Specializes in Med/Surg/ICU/Stepdown. Has 3 years experience.
I literally had to push a doctor's chair aside to reach the phone that was right next to him so I could page the hospitalist per his request. After I hung up I asked him if his arms were broken. Lol. I was only half serious! He's a good friend but he has it in his head that if he pages his own consultants that somehow his job scope will creep further and further into apparently menial tasks that aren't worthy of his attention. Meanwhile another physician who has been an ED doc for 30+ years somehow manages to page all his specialists all by himself. Mind boggling!

I had the same experience. I had an order for a non-formulary medication that was written as a paper order. Upon seeing it, I faxed it (as that's my responsibility) to the pharmacy and awaited the order for the medication. Some several hours later, the pharmacist called me to clarify the order, as it is non-formulary, and stated that a physician would need to fill out a sheet that includes the medical necessity for the drug. I notified the pharmacist that the drug had come on the recommendation of another service (not the hospitalist) and advised he contact that resident. Rather than doing so, the pharmacist HOUNDED the MD, who then called the unit to request that he unit clerk notify me that I was to contact the recommending service to have THEM clarify the medication in order to get pharmacy to "quit bugging" him.

When I returned from lunch with that message, my jaw hit the floor. Why is a physician asking me to do HIS job? Services need to communicate between each other, ESPECIALLY including medications and their necessity/reason for prescription. Not only is that well outside of my scope of practice, but it is also not my responsibility.

Sheesh.

RNdynamic

528 Posts

Specializes in Critical Care, Float Pool Nursing. Has 5 years experience.

CM? ASA? When will people learn how ignorant it is to use ambiguous acronyms that aren't immediately obvious to people on this forum..?

I'd rather we ban that instead of the phrase "I'll go get your nurse."

LM NY

388 Posts

CM? ASA? When will people learn how ignorant it is to use ambiguous acronyms that aren't immediately obvious to people on this forum..?

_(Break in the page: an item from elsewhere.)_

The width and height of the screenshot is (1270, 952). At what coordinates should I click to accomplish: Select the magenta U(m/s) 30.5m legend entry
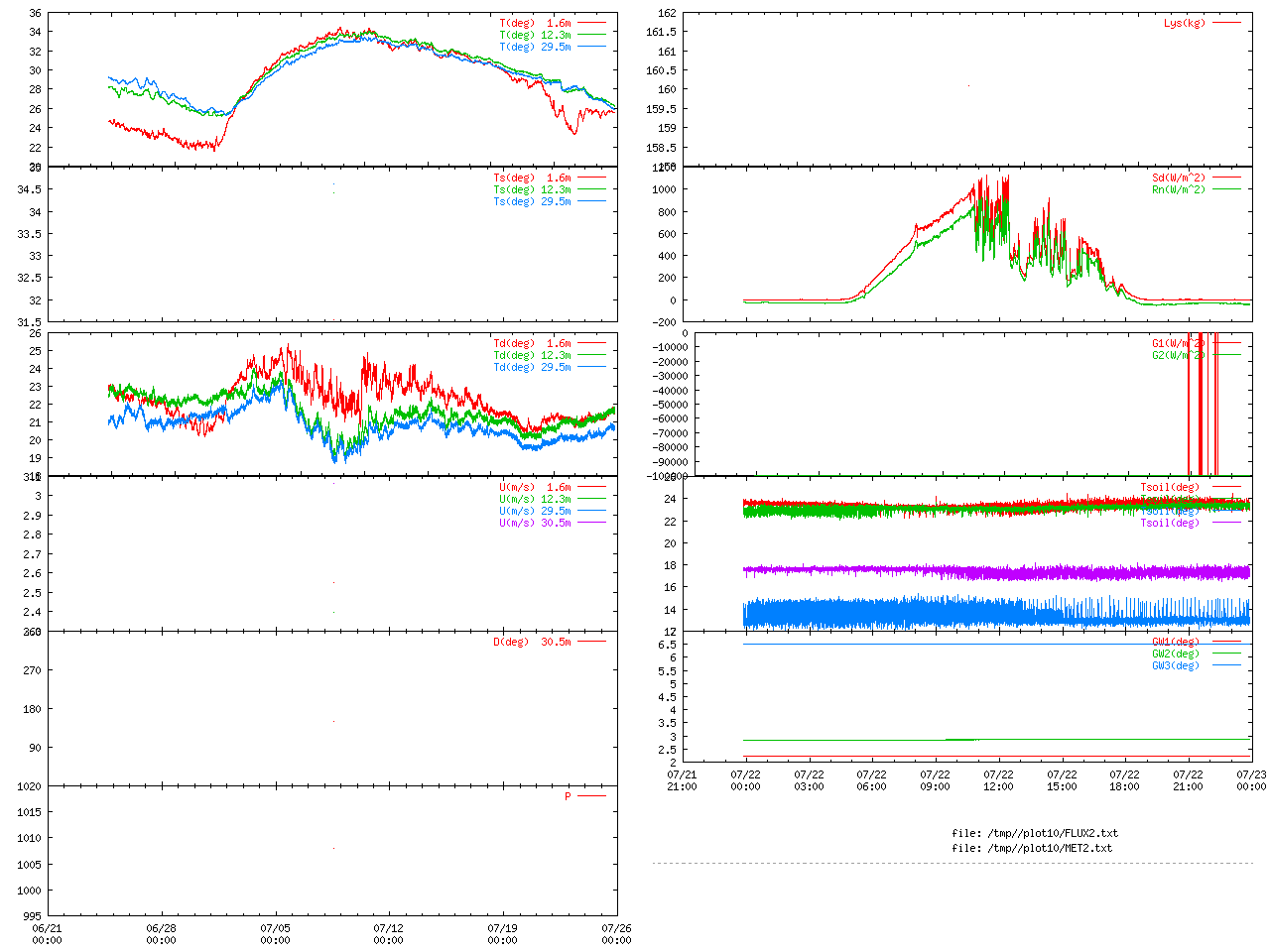point(535,523)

I'd rather we ban that instead of the phrase "I'll go get your nurse."

Haha! CM case manager, SW social worker. ASA?? Lol what is that? A strong athlete?

Kitiger, RN

1,776 Posts

Specializes in Private Duty Pediatrics. Has 44 years experience.

Aspirin?

Lunah, MSN, RN

33 Articles; 13,732 Posts

Specializes in EMS, ED, Trauma, CNE, CEN, CPEN, TCRN. Has 15 years experience.
Haha! CM case manager, SW social worker. ASA?? Lol what is that? A strong athlete?

To me ASA = aspirin. Lol. Acetylsalicylic acid.

nynursey_

642 Posts

Specializes in Med/Surg/ICU/Stepdown. Has 3 years experience.

Administrative Support Assistant or Health Unit Clerk (HUC).

CM is not nearly as ambiguous in the nursing world. It's a Case Manager.